Labareda, do bando de Corisco.

4 comentários:

Abel Sidney disse...

Não será por falta de notícias que você empunhará novamente o lápis para falar do seu Acre menino.

Meu cunhado chegou de lá e disse que águas baixaram.

Aguardaremos, portanto, que mantenhas a palavra em pé!

Geraldo Roger Normando Jr disse...

Estou sem fôlego. Quando melhorar - o fôlego - e entrar em sincronia com as águas, desgarrará de mim o talo da palavras. Deixa vir.

Erika Morhy disse...

Gente, mas que texto bacana! Parabéns a Labareda. Que mande notícias sempre, pra meu deleite.

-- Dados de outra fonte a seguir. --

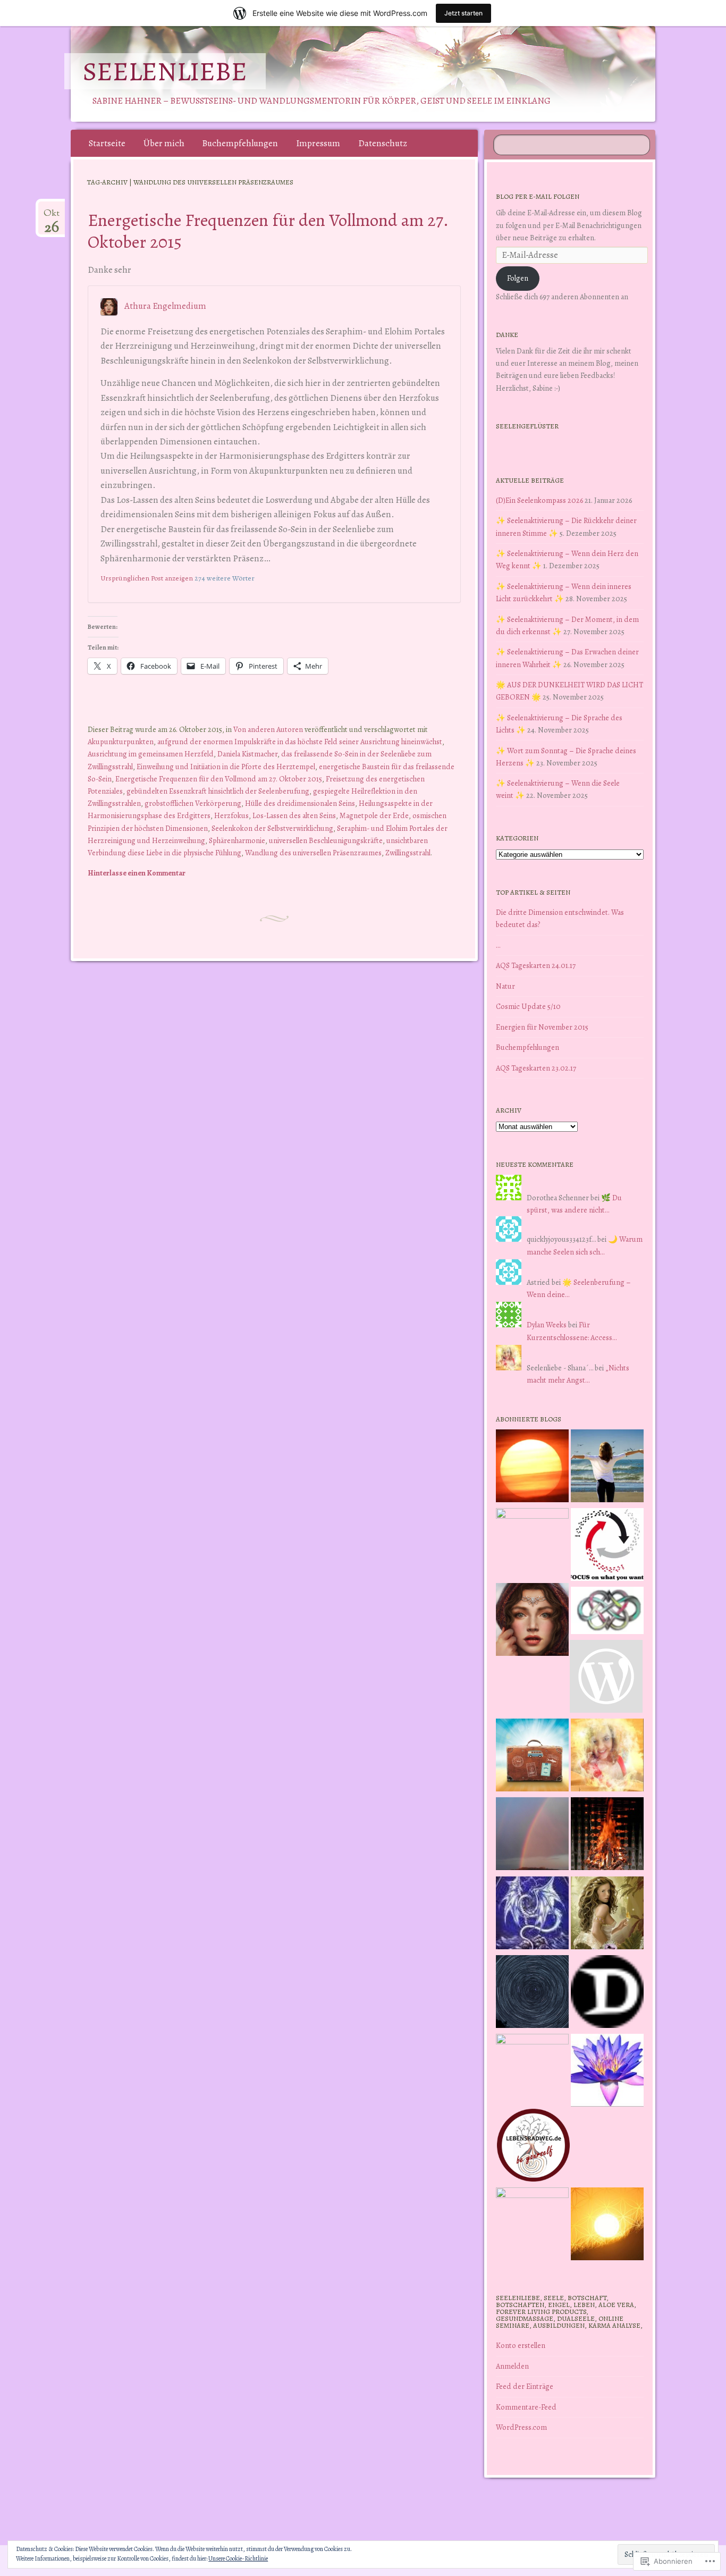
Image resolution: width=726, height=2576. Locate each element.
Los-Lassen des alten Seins (294, 815)
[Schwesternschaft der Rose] (607, 1914)
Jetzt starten (463, 13)
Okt (52, 217)
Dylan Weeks (547, 1324)
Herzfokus (231, 815)
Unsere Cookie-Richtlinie (238, 2558)
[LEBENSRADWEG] (533, 2147)
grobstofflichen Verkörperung (193, 803)
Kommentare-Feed (526, 2407)
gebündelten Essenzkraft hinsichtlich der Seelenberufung (217, 791)
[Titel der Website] (607, 1757)
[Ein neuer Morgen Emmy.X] (532, 1467)
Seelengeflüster (527, 426)
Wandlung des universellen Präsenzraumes (313, 852)
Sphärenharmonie (237, 840)
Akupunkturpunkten (121, 741)
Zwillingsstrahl (407, 852)
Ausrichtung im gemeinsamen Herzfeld (151, 753)
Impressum (318, 143)
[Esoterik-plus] (532, 1544)
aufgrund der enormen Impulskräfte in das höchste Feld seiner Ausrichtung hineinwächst (299, 741)
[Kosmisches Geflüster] (532, 2223)
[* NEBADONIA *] (532, 2070)
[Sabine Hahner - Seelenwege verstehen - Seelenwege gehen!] (607, 1467)
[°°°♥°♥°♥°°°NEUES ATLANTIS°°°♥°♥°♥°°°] (607, 2072)
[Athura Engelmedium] (532, 1621)
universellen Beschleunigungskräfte (326, 840)
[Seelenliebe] (361, 74)
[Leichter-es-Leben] (607, 1546)
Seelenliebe (165, 71)
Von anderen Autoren (268, 729)
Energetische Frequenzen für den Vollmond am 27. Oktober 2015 (268, 231)
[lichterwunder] (532, 1835)
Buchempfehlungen (240, 143)
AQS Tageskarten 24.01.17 (536, 965)
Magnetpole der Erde (374, 815)
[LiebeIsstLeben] (607, 1612)
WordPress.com (521, 2427)
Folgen (517, 278)
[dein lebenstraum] (532, 1757)
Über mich (163, 143)
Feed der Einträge (524, 2386)
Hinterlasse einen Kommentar (136, 873)
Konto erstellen (520, 2345)
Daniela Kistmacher (247, 753)
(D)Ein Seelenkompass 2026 (539, 500)
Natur (505, 986)
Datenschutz (382, 143)
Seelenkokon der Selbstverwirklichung (272, 828)
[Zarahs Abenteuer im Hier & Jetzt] (532, 1914)
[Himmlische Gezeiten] (532, 1993)
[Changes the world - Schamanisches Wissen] (607, 1835)
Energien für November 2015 (542, 1027)
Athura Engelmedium (165, 306)
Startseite (107, 143)
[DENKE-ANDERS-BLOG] (607, 1993)
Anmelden (512, 2366)
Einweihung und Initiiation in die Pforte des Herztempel (226, 766)
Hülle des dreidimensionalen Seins (300, 803)
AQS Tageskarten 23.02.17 (536, 1068)
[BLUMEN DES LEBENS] (607, 2225)
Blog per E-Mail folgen (537, 196)
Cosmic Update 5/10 (528, 1006)
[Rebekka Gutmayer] (606, 1678)
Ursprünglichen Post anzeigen (146, 578)
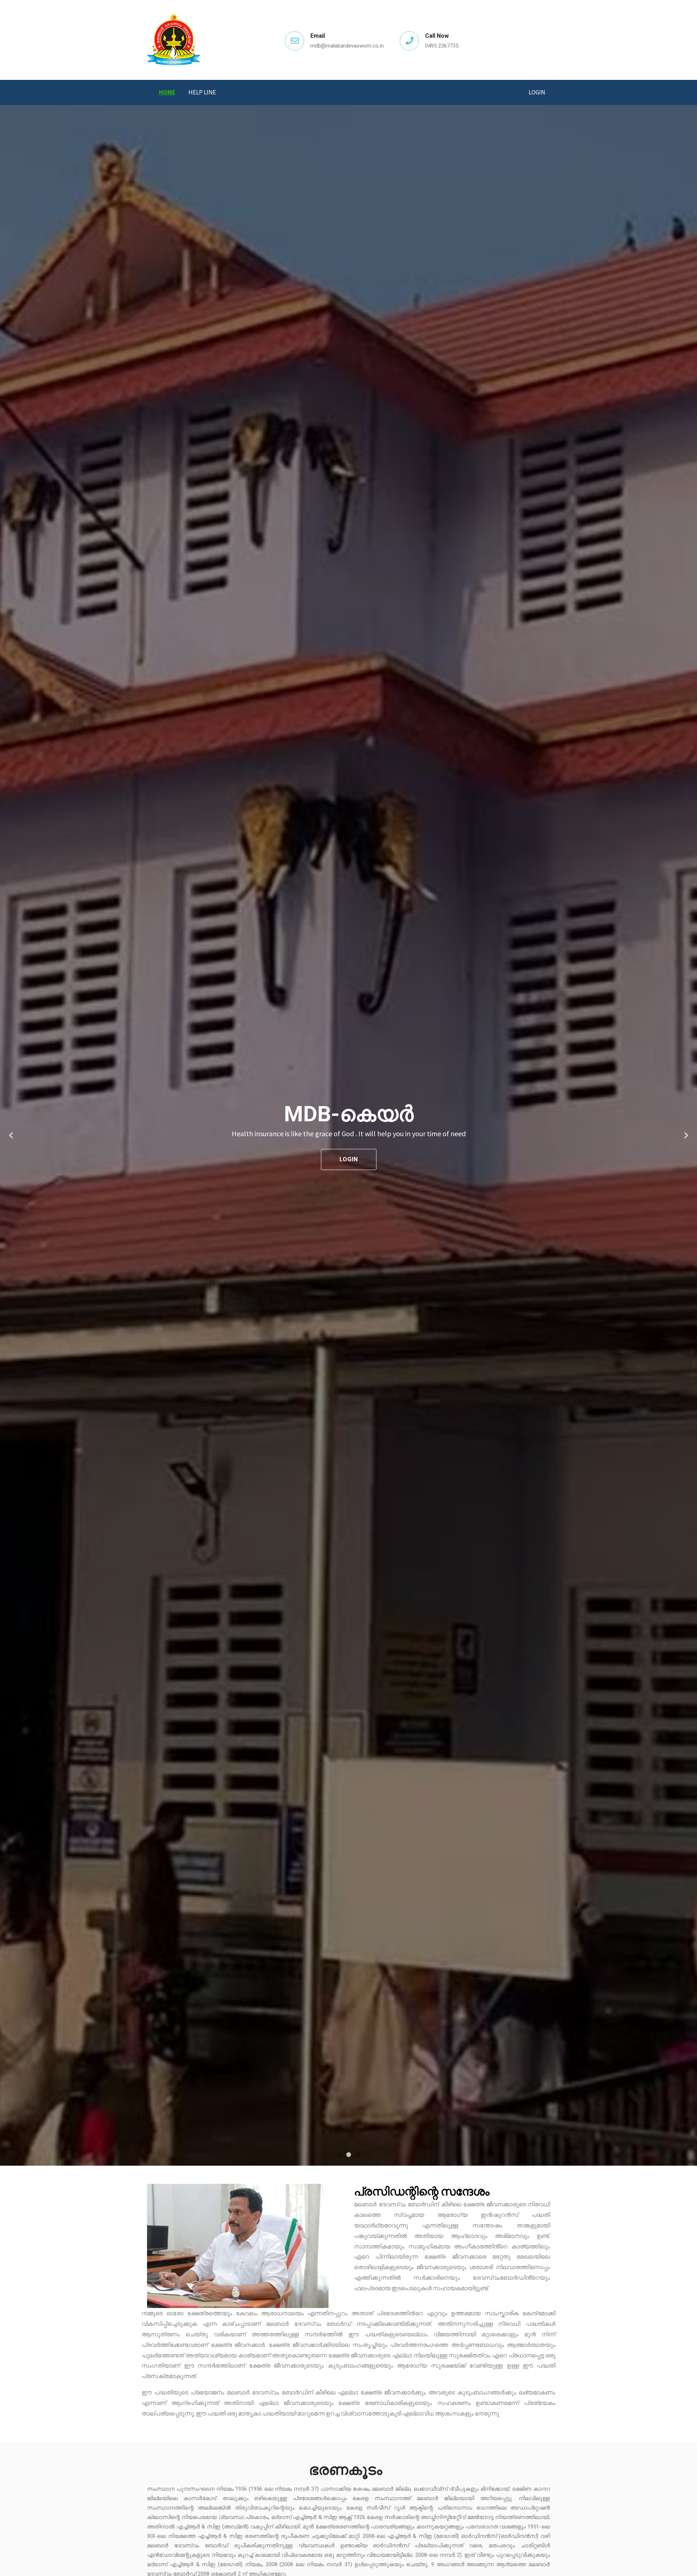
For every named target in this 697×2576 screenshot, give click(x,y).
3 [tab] (358, 2154)
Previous (11, 1135)
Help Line (202, 92)
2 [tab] (348, 2154)
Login (537, 92)
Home (167, 92)
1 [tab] (339, 2154)
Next (686, 1135)
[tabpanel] (348, 1135)
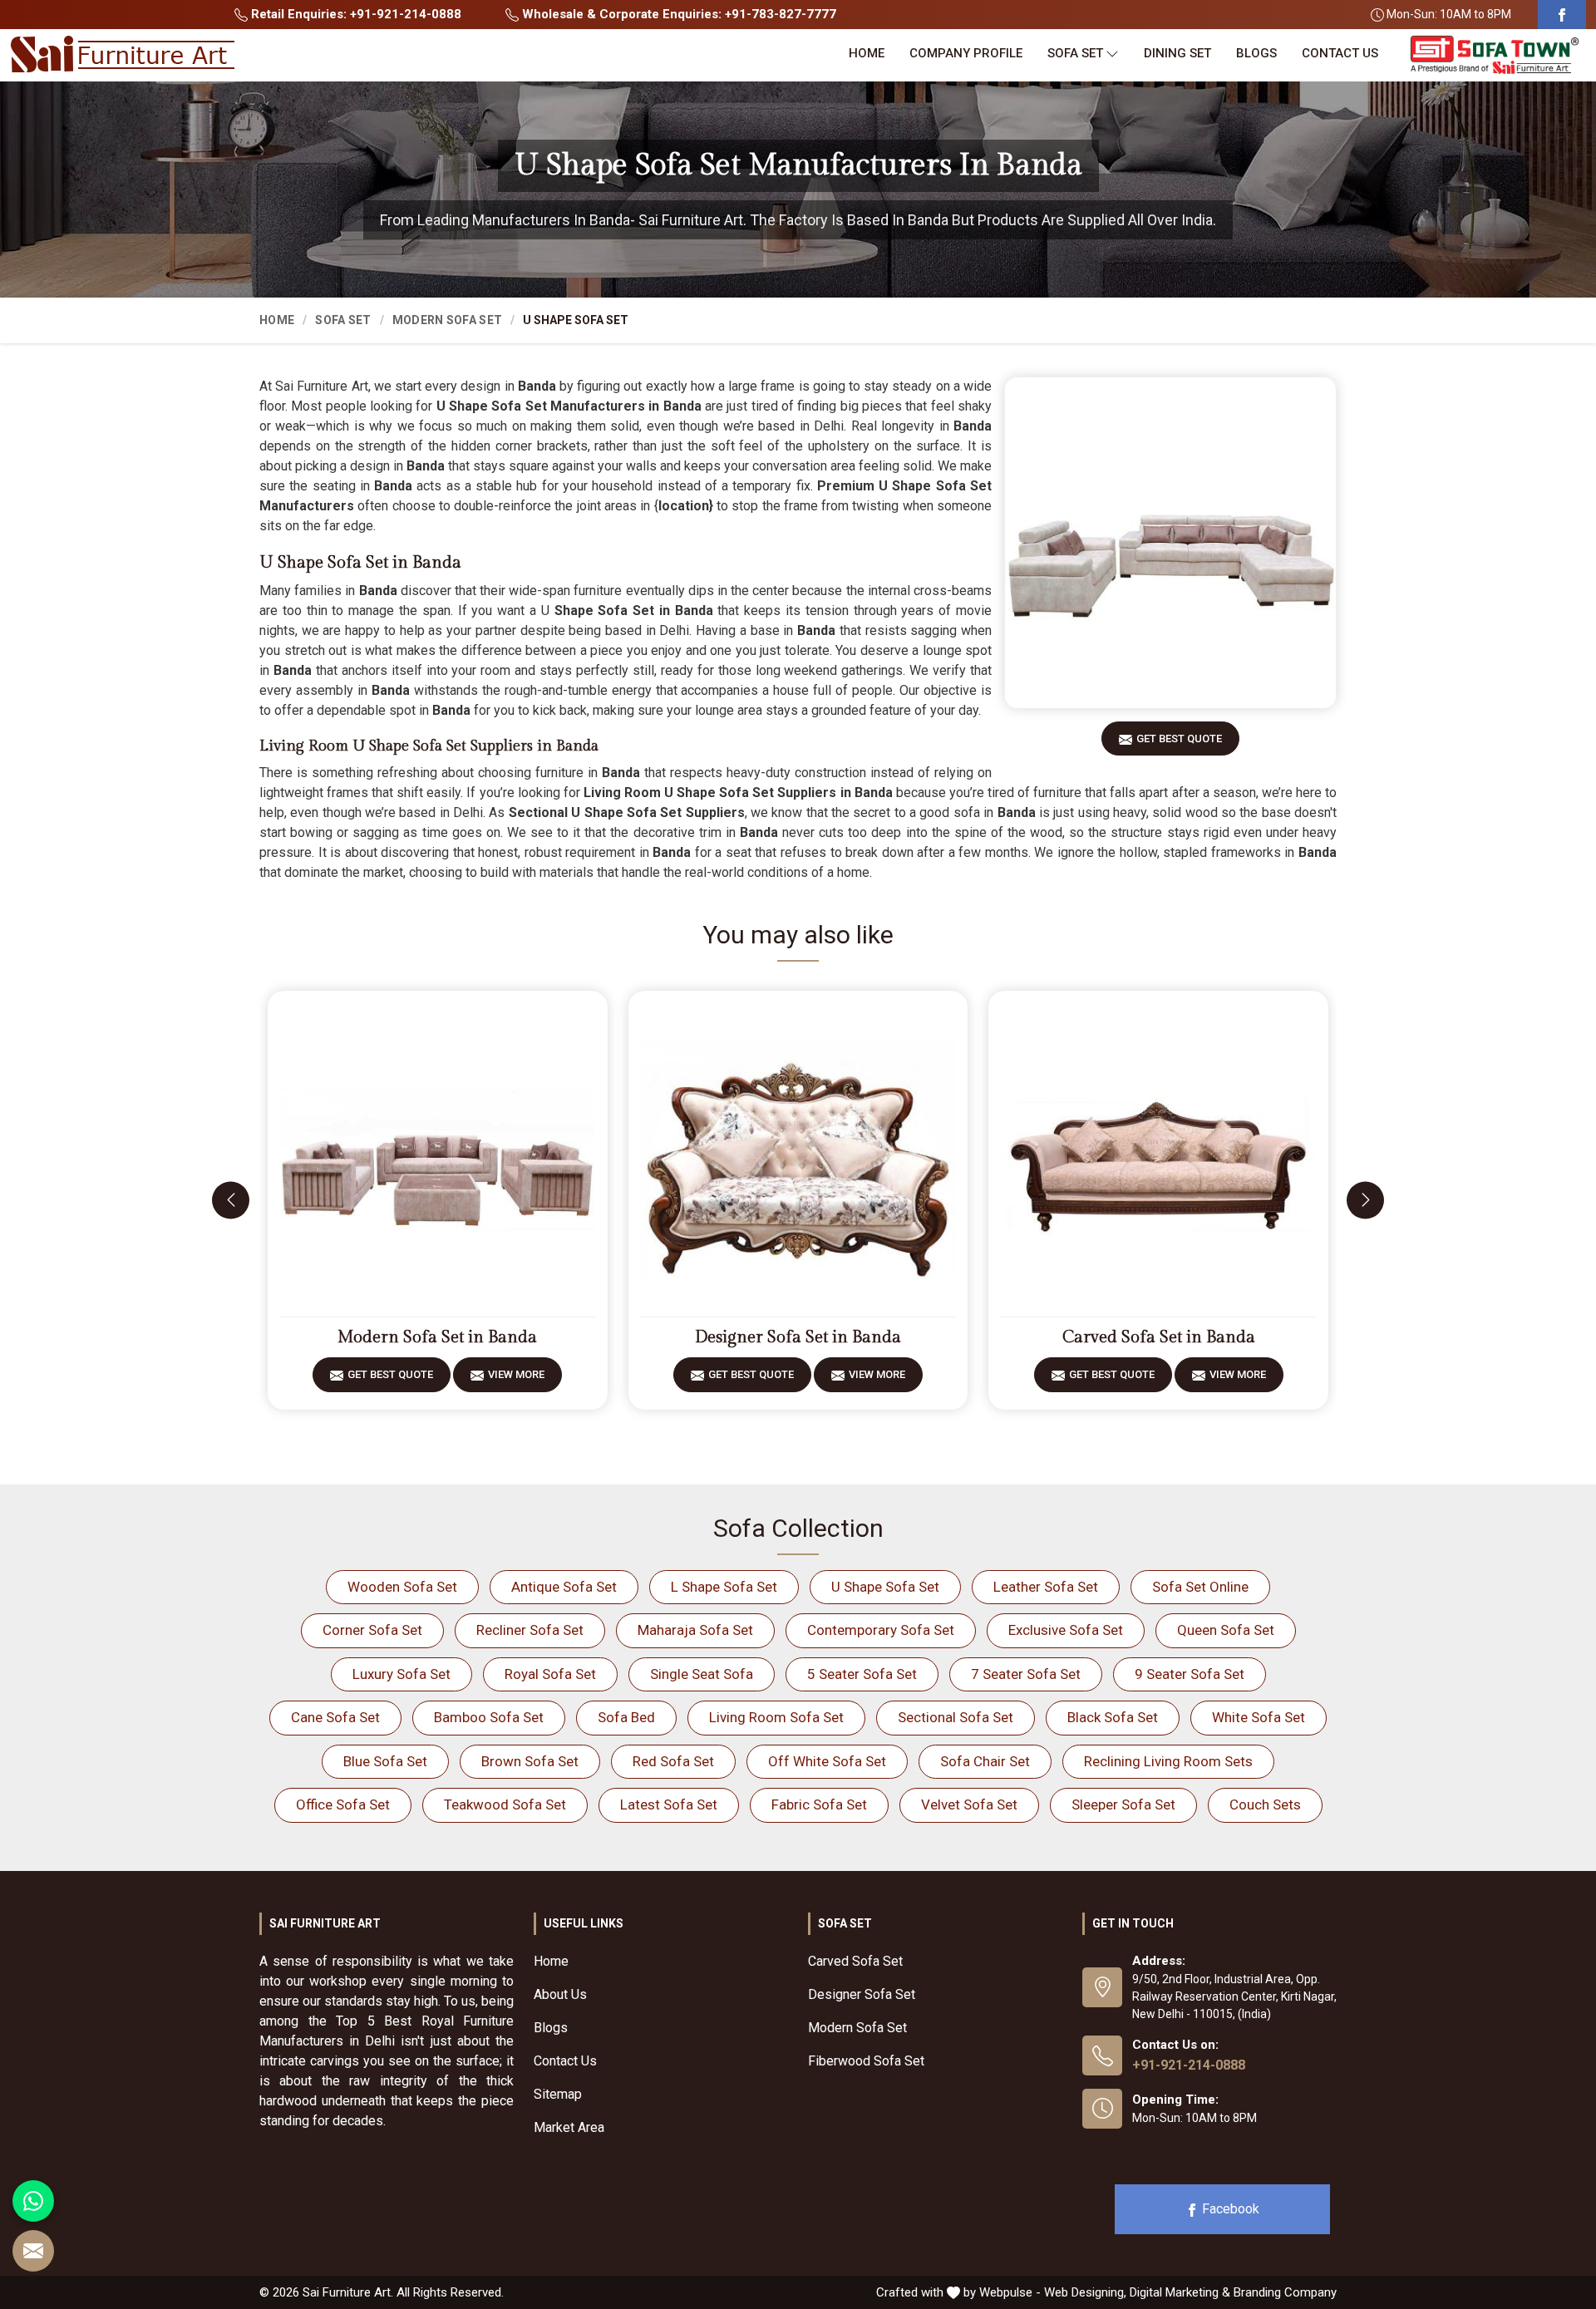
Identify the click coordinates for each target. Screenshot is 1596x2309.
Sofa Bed (626, 1717)
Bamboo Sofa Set (489, 1717)
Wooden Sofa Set (402, 1586)
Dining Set (1177, 53)
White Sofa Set (1258, 1717)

Geraldo Roger Normando Jr disse...

Labareda só se arrisca por aqui, aos domingos, quase sempre. Quando desaparecer é por estar incrustado em textos científicos. Foi de lá que Labareda, filho da liberdade de escrever, começou a mundiar. Depois vocês me receberam por aqui: encostei, gostei, flanei e por aqui fiquei. Tal como Forrest Gump, nunca mais parei de andar com as palavras... Vocês foram os culpados. Obrigado. Suas palmas também me são deleites.